# [INSTRUCTIONS TO FOLLOW]
Would you please copy every line below that includes the string "description"?
'''
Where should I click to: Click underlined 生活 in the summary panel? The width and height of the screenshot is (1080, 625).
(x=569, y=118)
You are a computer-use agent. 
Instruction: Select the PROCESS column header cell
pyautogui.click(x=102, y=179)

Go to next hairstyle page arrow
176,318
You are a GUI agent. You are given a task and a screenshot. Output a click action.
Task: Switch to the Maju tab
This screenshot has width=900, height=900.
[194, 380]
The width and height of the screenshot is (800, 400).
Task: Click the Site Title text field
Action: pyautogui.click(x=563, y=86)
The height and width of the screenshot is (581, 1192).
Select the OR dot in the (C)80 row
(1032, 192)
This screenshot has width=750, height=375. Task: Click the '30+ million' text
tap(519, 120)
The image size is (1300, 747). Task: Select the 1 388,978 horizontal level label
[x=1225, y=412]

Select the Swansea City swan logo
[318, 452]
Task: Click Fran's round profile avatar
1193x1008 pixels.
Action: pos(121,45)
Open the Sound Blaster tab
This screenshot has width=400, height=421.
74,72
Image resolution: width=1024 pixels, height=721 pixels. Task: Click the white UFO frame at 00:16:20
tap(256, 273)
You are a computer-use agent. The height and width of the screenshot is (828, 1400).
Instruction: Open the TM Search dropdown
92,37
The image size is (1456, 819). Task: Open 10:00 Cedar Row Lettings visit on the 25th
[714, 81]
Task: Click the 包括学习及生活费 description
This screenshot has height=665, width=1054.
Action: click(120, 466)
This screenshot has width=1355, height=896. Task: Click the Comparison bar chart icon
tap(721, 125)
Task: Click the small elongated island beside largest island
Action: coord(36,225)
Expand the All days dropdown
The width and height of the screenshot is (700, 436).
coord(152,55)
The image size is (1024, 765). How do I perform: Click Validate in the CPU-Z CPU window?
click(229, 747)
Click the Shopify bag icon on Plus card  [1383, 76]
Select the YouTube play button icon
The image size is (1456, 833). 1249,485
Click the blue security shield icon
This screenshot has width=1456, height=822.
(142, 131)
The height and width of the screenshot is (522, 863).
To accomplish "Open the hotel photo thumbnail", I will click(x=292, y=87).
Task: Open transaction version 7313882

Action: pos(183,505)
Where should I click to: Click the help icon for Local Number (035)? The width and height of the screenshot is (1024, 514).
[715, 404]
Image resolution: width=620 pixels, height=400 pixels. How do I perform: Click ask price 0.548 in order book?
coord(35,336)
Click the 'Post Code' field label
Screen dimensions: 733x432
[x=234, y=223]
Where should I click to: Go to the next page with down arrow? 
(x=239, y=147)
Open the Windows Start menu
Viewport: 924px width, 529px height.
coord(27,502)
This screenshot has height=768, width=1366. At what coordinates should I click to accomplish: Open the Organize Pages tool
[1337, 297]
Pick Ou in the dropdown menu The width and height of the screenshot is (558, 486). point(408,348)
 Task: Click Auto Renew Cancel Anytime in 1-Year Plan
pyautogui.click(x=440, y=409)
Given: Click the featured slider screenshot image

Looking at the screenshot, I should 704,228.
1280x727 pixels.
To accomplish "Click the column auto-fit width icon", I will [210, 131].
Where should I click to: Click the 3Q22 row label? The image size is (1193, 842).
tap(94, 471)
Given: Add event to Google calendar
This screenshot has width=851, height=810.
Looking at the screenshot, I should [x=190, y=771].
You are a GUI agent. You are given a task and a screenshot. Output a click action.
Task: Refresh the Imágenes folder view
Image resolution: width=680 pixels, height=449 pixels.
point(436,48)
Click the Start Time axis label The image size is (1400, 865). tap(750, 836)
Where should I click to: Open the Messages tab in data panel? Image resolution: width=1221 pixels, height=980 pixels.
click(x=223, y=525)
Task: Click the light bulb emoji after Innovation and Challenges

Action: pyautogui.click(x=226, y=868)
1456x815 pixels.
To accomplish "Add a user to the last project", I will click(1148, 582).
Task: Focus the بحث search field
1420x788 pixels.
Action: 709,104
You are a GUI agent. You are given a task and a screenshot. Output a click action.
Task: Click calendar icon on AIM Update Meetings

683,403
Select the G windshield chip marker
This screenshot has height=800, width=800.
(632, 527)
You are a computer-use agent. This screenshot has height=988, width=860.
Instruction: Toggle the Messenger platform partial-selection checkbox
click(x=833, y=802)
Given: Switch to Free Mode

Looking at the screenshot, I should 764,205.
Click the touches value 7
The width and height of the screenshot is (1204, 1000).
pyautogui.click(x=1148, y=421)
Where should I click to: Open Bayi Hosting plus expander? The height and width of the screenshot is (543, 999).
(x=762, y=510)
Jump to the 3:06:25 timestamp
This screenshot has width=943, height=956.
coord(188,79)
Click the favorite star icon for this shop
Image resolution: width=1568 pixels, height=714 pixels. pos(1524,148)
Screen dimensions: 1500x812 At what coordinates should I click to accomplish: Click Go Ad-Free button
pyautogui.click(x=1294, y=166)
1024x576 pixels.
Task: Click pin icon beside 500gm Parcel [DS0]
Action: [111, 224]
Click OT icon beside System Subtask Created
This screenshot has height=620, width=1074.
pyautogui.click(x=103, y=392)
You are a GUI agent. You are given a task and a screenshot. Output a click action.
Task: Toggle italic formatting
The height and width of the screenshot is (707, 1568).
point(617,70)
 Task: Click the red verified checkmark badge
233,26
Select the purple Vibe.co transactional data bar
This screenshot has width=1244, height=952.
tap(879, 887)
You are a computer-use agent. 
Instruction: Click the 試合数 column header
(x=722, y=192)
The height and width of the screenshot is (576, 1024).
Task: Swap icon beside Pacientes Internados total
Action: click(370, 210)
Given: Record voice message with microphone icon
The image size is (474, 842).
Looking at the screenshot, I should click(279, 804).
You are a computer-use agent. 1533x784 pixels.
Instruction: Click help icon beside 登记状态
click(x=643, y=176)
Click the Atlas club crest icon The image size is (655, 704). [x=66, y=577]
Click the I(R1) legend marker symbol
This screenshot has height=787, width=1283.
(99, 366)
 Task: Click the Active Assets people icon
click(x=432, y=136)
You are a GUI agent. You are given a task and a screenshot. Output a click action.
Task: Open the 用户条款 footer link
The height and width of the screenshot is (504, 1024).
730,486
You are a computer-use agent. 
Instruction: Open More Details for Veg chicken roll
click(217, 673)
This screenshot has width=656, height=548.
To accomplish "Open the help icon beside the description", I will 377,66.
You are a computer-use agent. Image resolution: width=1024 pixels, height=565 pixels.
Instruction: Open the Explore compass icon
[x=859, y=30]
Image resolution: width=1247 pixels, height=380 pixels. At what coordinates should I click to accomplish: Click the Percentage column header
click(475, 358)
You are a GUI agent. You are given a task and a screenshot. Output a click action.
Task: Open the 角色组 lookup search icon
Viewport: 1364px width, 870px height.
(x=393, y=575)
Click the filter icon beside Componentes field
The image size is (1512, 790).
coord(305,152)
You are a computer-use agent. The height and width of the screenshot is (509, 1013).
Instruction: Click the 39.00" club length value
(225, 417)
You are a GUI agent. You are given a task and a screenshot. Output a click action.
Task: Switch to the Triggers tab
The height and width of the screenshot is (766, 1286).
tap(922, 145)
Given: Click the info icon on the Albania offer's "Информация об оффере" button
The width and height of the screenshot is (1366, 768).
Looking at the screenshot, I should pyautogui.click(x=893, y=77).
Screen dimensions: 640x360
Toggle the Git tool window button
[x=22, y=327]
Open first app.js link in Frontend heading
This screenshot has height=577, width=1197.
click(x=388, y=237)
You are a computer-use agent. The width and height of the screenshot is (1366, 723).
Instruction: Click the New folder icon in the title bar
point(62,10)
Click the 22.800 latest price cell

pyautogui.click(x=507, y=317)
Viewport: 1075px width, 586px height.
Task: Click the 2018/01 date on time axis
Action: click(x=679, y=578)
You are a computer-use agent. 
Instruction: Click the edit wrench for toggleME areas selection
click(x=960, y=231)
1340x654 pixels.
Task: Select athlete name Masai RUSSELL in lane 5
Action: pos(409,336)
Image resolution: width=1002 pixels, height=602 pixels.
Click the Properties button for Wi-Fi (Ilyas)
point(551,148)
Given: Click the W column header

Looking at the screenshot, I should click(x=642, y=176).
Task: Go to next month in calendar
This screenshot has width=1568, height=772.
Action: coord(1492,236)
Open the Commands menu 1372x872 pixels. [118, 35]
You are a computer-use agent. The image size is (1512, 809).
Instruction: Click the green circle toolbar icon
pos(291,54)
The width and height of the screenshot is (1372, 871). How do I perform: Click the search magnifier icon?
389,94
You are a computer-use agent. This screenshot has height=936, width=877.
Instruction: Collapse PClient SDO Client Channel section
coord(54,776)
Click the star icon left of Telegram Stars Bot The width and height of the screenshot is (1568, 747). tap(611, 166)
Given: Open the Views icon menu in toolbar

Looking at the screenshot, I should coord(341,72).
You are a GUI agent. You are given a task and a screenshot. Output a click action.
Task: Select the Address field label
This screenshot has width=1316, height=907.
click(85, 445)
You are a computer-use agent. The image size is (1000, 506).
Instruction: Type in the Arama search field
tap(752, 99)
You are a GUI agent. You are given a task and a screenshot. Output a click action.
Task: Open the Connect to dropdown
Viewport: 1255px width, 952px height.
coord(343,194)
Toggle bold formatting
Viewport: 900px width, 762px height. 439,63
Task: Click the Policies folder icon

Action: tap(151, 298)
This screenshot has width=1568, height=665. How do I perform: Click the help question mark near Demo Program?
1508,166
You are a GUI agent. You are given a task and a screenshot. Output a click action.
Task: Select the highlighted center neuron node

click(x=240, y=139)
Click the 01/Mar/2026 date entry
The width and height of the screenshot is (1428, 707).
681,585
'''
# [EXERCISE SOLUTION]
Task: Click the 包括学习及生活费 description
To accomplish "Open the help icon beside the description", I will 377,66.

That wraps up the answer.